In yet another study on the risks associated with sedentary behaviour, a new U.S. analysis suggests that limiting the amount of time spent sitting to less than three hours a day might boost life expectancy by two years — at least in theory.
Moreover, restricting television viewing to less than two hours per day could extend life by almost 1.4 years, according to findings published Monday in the online British Medical Journal.
The authors at Louisiana State University and Brigham and Women’s Hospital and Harvard Medical School emphasize that their analysis assumes a theoretical association rather than proving that there is one.
They caution that their findings should not be interpreted as meaning that someone who leads a more sedentary lifestyle can expect to live two or 1.4 years less than someone who is more active.
The research provides an estimate of life expectancy based on a survey of self-reported sitting time (at work and watching television) applied against the known risks of sedentary behaviour.
For their analysis, the Louisiana and Boston researchers used data collected for the National Health and Nutrition Examination Survey (NHANES), which regularly surveys a large representative sample of the U.S. population on various aspects of their health and lifestyle.

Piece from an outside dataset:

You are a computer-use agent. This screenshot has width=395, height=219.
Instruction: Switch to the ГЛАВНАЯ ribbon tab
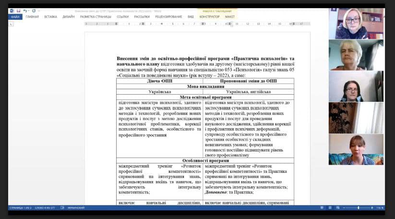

The researchers used self-reported data for 2005-06 and 2009-10 to determine that U.S. adults spend 55 per cent of their day engaged in sedentary pursuits such as watching TV and sitting down on a daily basis.
They then trawled the research database Medline and pooled the relative risk data from five relevant studies on sitting time and deaths from all causes, involving almost 167,000 adults. The database was then reanalyzed, taking age and sex into account.